Convert the rows from the one containing "LIVEHOUSE image (82, 2038)" through the one containing "修理・改造 (269, 2125)" into a JSON list of strings, one string per row, with blank lines omitted.

Word and element location data
* * * * * * *

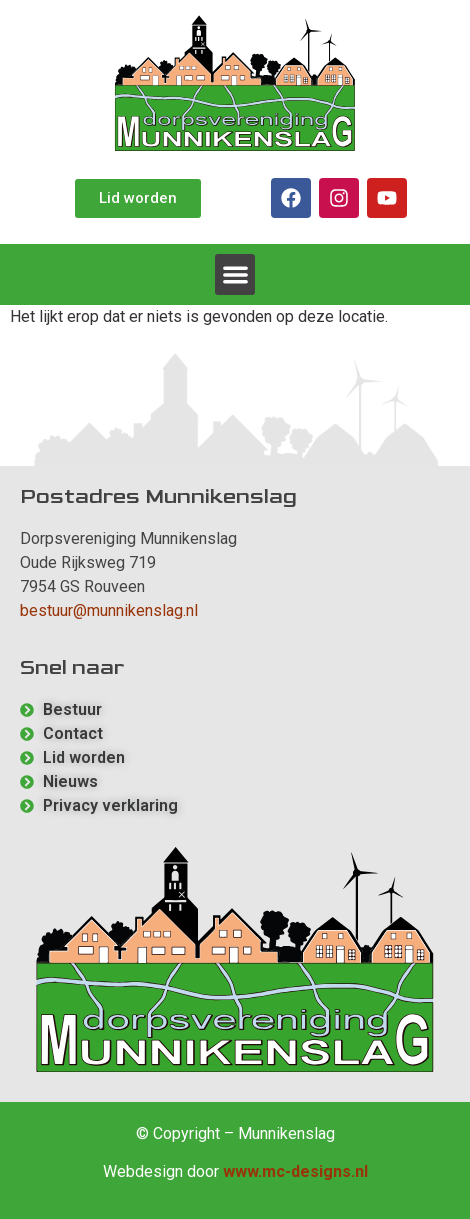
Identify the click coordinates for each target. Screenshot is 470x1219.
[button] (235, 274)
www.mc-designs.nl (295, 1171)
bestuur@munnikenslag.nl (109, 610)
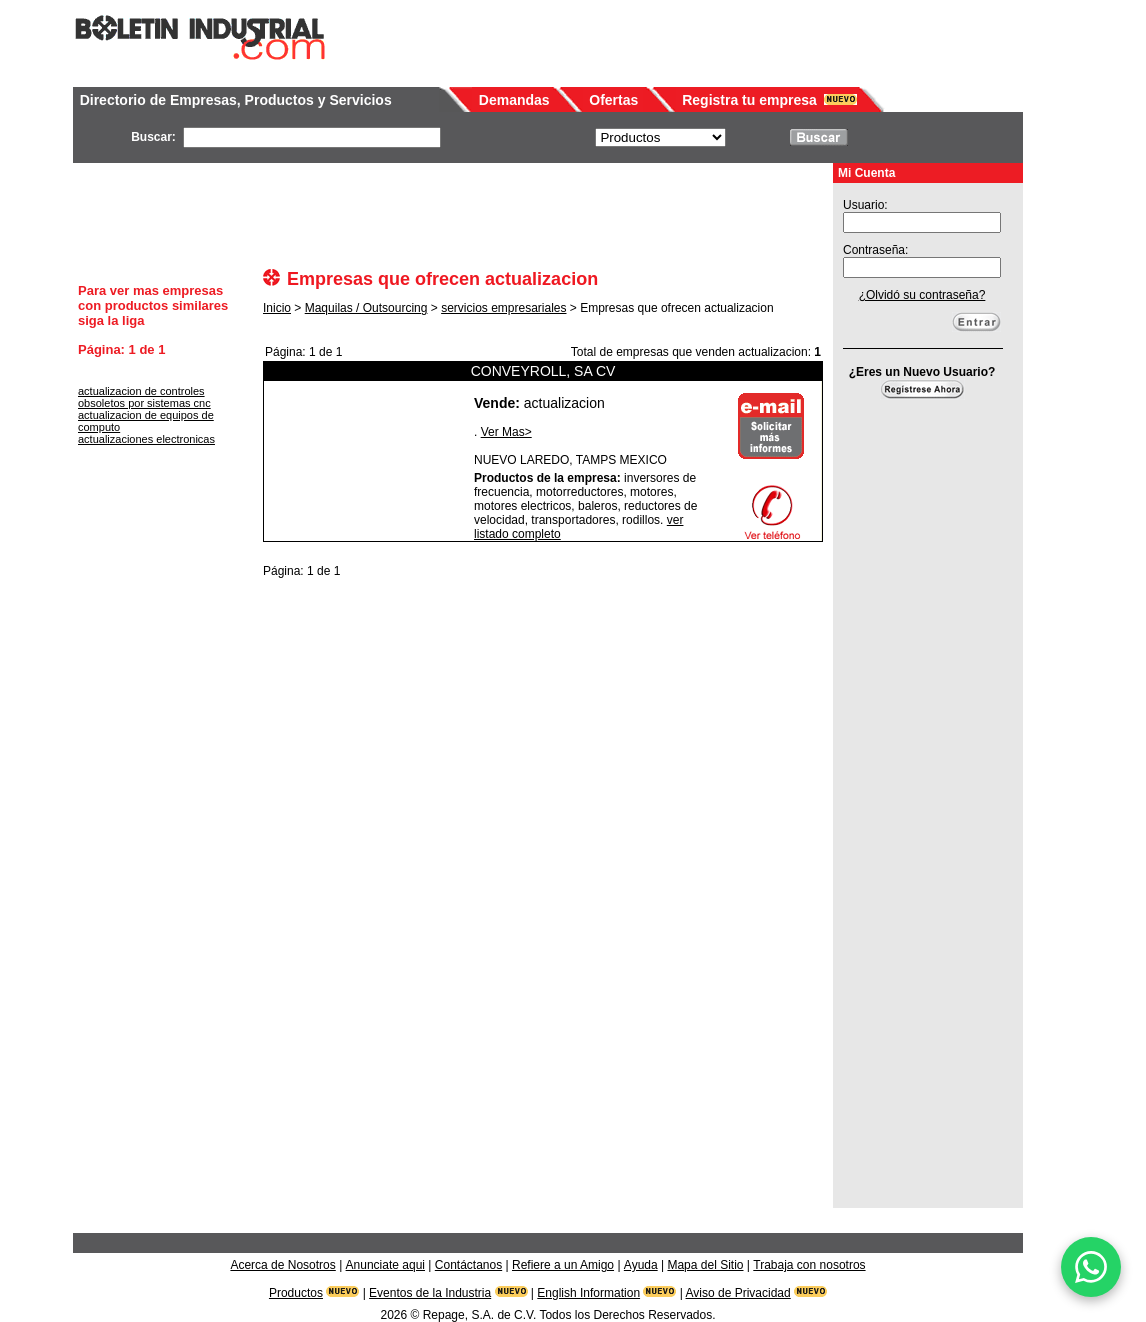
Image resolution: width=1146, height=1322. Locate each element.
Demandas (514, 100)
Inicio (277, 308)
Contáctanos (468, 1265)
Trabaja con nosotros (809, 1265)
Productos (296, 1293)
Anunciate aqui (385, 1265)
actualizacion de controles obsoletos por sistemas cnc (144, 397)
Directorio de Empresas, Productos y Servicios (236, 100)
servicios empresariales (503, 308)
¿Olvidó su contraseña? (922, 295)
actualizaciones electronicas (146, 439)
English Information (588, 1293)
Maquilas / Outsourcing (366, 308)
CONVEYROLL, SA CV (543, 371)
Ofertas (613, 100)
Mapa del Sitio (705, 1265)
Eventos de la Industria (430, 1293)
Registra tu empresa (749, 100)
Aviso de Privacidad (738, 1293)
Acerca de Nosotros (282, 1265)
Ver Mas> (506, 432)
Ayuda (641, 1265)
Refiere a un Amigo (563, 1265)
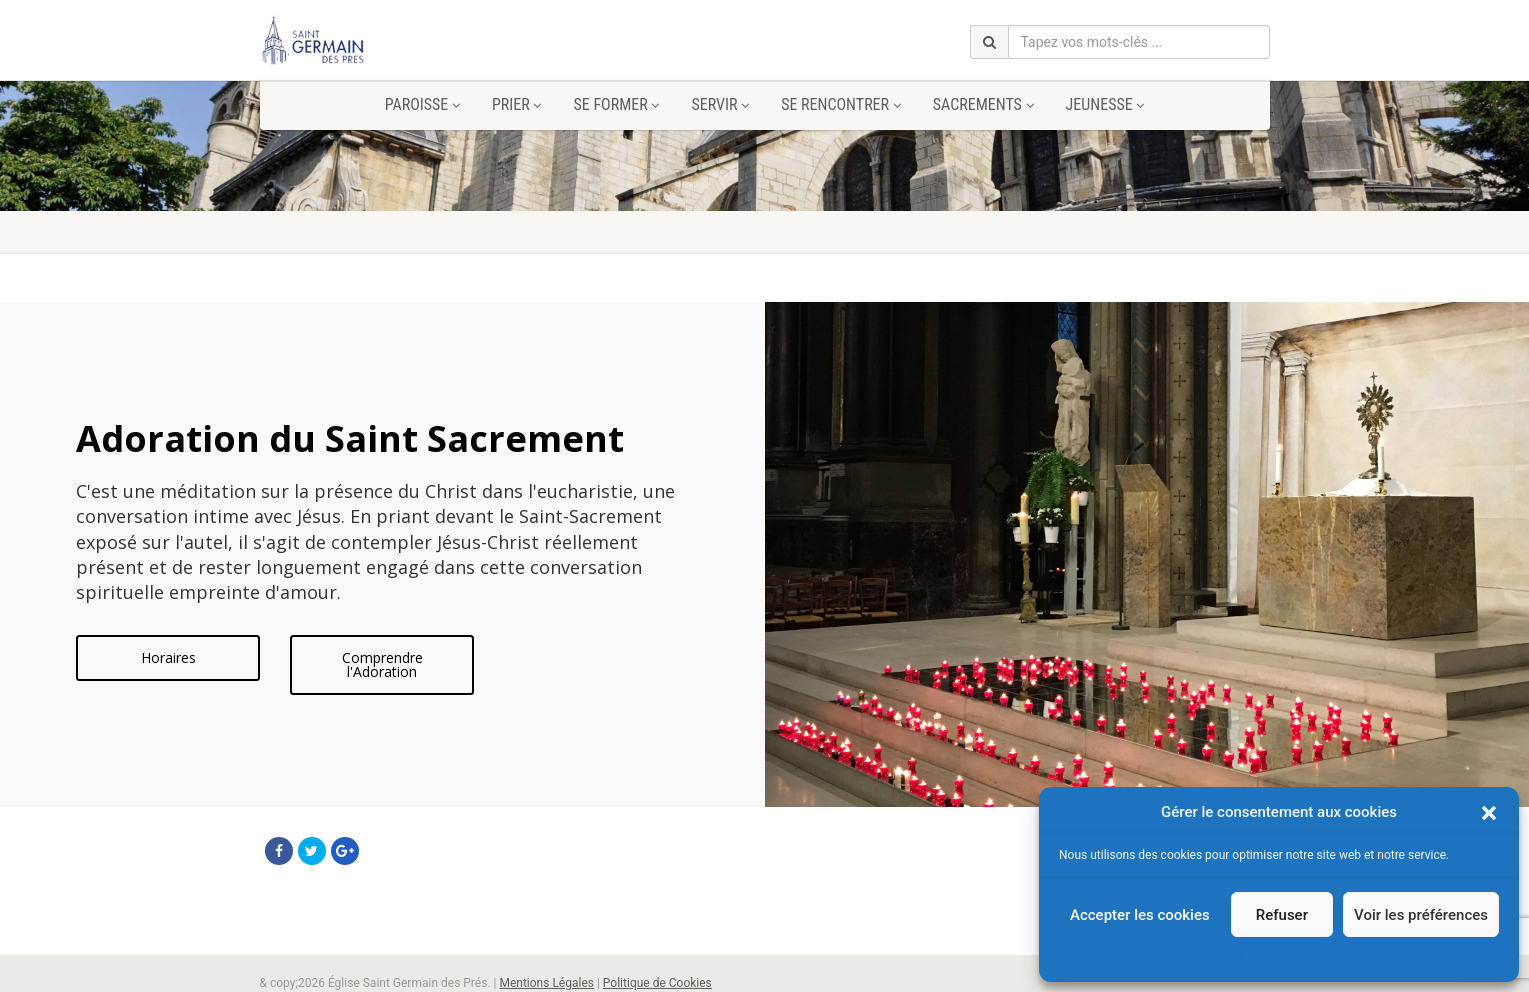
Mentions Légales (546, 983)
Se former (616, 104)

* * * * * * *

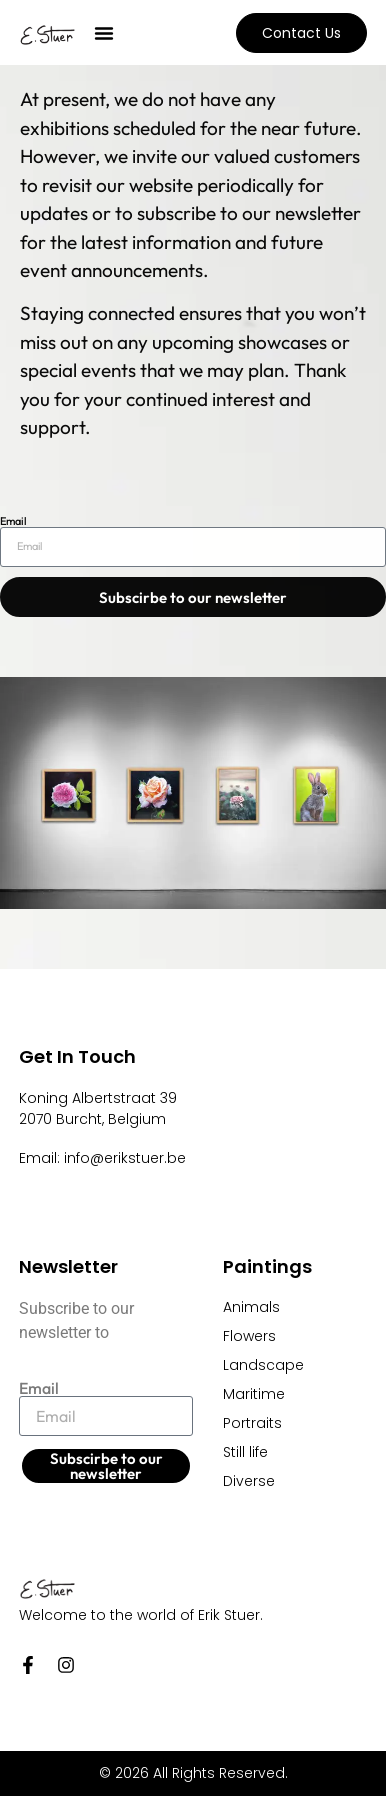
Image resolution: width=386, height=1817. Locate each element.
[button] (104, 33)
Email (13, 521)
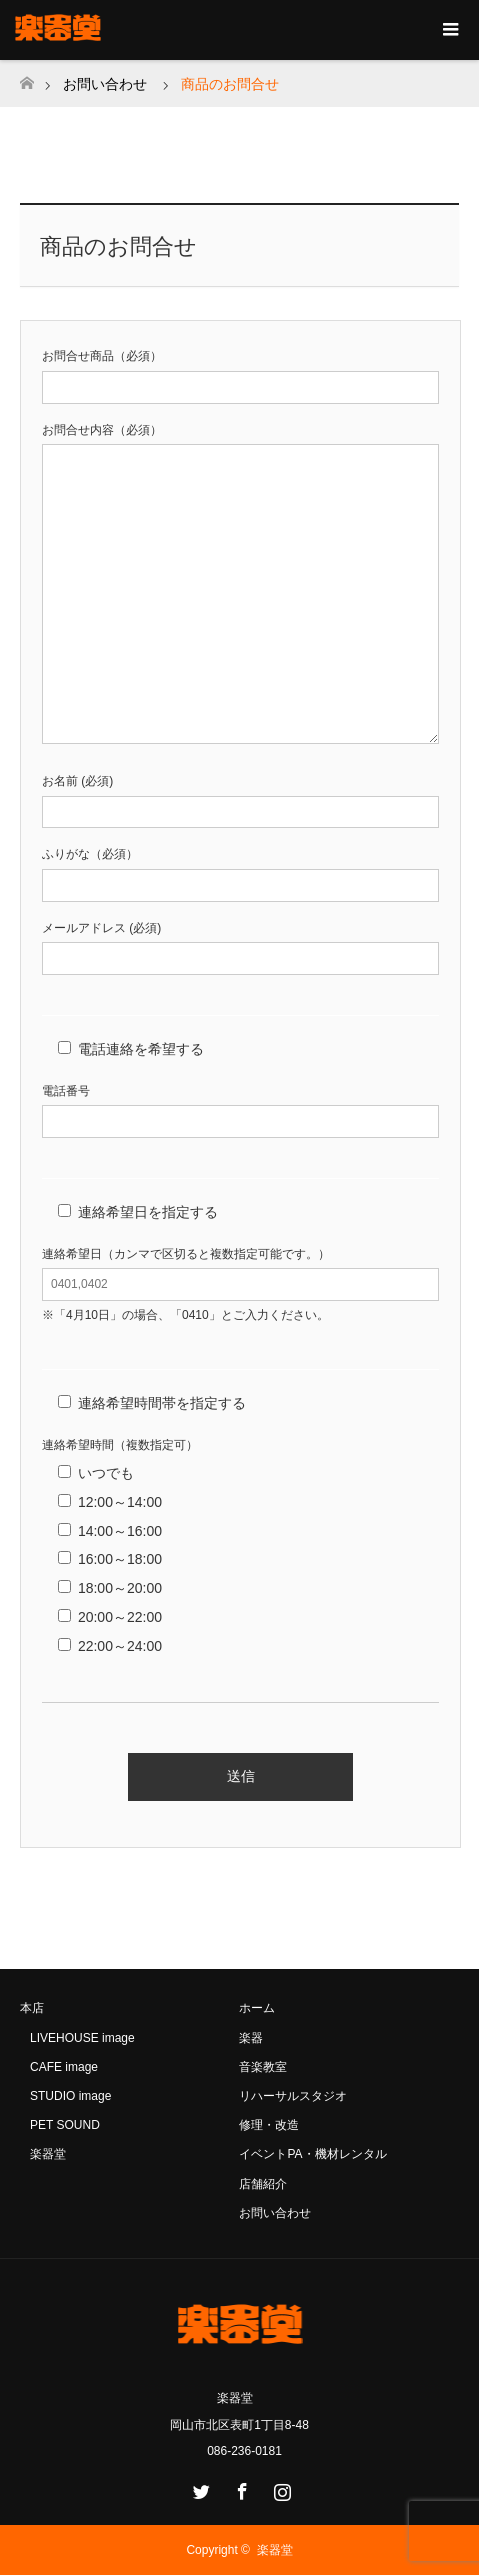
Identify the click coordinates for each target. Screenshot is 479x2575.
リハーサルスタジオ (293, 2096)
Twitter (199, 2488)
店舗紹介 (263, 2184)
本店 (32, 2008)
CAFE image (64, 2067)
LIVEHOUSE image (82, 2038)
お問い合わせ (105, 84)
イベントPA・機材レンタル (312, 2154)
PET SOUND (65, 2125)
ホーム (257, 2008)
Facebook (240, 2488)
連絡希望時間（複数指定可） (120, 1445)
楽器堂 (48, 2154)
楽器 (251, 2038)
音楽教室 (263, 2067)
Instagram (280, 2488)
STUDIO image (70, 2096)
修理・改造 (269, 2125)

* * * * * * *

OUTPUT BELOW:
[
  "LIVEHOUSE image (82, 2038)",
  "お問い合わせ (105, 84)",
  "イベントPA・機材レンタル (312, 2154)",
  "PET SOUND (65, 2125)",
  "ホーム (257, 2008)",
  "Facebook (240, 2488)",
  "連絡希望時間（複数指定可） (120, 1445)",
  "楽器堂 (48, 2154)",
  "楽器 (251, 2038)",
  "音楽教室 (263, 2067)",
  "Instagram (280, 2488)",
  "STUDIO image (70, 2096)",
  "修理・改造 (269, 2125)"
]